▶ Record set

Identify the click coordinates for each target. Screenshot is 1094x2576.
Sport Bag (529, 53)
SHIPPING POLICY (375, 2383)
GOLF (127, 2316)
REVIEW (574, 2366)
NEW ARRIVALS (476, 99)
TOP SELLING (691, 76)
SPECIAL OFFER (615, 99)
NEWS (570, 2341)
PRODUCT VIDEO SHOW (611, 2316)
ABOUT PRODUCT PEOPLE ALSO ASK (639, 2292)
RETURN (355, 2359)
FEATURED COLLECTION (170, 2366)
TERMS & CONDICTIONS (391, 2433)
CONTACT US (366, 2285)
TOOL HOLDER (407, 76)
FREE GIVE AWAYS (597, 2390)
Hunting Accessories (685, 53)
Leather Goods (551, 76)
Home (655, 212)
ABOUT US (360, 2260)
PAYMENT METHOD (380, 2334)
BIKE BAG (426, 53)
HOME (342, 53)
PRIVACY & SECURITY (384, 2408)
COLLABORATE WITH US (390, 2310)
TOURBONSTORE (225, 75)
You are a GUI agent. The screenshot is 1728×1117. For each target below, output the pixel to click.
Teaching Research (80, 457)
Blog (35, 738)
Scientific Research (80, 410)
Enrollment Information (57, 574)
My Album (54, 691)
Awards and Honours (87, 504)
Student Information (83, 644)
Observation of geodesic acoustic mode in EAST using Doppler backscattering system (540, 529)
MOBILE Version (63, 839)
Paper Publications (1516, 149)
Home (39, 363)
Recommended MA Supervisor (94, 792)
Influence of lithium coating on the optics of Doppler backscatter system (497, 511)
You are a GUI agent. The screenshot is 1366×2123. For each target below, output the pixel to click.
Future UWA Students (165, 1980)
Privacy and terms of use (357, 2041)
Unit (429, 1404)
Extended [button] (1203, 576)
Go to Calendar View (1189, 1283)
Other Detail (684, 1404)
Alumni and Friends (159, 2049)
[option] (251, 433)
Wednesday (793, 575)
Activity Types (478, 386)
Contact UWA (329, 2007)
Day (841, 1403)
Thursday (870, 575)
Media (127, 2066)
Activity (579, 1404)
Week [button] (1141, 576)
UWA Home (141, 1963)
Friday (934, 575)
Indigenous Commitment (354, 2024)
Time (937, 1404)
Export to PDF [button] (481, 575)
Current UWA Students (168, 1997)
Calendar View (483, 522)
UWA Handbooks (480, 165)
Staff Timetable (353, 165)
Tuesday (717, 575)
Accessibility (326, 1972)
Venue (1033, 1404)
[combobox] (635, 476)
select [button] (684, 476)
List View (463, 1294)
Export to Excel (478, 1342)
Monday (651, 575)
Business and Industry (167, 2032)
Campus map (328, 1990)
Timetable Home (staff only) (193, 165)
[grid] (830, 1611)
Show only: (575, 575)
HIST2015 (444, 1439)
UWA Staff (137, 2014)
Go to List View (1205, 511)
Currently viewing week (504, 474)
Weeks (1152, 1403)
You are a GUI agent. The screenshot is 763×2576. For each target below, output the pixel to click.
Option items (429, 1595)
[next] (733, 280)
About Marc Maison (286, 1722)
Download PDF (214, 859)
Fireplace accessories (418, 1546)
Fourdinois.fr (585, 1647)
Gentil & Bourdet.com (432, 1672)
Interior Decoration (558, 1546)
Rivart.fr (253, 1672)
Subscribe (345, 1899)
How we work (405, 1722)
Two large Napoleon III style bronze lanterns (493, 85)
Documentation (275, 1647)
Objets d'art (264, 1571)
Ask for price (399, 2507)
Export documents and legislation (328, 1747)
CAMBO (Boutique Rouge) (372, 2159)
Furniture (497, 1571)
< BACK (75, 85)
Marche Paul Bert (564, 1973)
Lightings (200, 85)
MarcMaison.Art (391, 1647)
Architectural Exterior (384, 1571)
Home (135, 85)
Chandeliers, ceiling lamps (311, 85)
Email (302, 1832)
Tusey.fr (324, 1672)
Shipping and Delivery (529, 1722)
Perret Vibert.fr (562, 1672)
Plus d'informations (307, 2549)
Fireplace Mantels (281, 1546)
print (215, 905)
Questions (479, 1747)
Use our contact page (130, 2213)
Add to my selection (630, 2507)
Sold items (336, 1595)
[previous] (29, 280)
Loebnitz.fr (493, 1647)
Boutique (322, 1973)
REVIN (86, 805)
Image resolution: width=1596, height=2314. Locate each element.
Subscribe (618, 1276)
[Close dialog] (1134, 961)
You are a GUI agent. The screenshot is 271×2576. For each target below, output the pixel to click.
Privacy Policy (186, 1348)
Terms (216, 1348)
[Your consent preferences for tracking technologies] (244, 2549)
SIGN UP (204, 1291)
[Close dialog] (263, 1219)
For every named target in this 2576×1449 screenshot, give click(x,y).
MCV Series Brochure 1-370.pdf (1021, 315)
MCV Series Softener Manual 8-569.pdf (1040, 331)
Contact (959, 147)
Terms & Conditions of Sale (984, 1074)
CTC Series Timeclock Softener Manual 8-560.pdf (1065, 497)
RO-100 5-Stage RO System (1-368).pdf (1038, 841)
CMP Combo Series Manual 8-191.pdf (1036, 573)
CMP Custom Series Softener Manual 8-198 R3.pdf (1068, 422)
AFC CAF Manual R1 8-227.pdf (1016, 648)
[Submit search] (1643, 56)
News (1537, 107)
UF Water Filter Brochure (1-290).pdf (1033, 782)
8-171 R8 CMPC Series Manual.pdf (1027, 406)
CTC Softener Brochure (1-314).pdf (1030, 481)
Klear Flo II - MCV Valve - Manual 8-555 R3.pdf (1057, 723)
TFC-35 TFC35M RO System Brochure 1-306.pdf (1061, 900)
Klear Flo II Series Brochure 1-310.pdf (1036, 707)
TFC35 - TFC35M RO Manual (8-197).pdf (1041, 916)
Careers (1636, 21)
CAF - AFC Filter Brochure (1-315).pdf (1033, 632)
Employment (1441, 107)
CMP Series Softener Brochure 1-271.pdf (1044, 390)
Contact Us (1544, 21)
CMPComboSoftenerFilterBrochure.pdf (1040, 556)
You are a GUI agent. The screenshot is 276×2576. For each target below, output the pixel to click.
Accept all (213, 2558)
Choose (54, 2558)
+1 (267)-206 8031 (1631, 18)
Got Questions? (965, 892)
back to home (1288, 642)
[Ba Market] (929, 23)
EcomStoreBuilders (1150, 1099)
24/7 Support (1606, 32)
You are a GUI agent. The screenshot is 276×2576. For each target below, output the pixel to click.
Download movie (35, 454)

▶ Assigned task
Go through the data above from its first line and copy each line exactly, stopping once the line with "Future UWA Students (165, 1980)" has been copied.

▶ Solved exercise
Identify the click coordinates for each target. Screenshot is 1094x2576.
Sport Bag (529, 53)
SHIPPING POLICY (375, 2383)
GOLF (127, 2316)
REVIEW (574, 2366)
NEW ARRIVALS (476, 99)
TOP SELLING (691, 76)
SPECIAL OFFER (615, 99)
NEWS (570, 2341)
PRODUCT VIDEO SHOW (611, 2316)
ABOUT PRODUCT PEOPLE ALSO ASK (639, 2292)
RETURN (355, 2359)
FEATURED COLLECTION (170, 2366)
TERMS & CONDICTIONS (391, 2433)
CONTACT US (366, 2285)
TOOL HOLDER (407, 76)
FREE GIVE AWAYS (597, 2390)
Hunting Accessories (685, 53)
Leather Goods (551, 76)
Home (655, 212)
ABOUT US (360, 2260)
PAYMENT METHOD (380, 2334)
BIKE BAG (426, 53)
HOME (342, 53)
PRIVACY & SECURITY (384, 2408)
COLLABORATE WITH US (390, 2310)
TOURBONSTORE (225, 75)
You are a GUI agent. The screenshot is 1728×1117. For each target below, output the pixel to click.
Teaching Research (80, 457)
Blog (35, 738)
Scientific Research (80, 410)
Enrollment Information (57, 574)
My Album (54, 691)
Awards and Honours (87, 504)
Student Information (83, 644)
Observation of geodesic acoustic mode in EAST using Doppler backscattering system (540, 529)
MOBILE Version (63, 839)
Paper Publications (1516, 149)
Home (39, 363)
Recommended MA Supervisor (94, 792)
Influence of lithium coating on the optics of Doppler backscatter system (497, 511)
You are a GUI agent. The screenshot is 1366×2123. For each target below, output the pixel to click.
Future UWA Students (165, 1980)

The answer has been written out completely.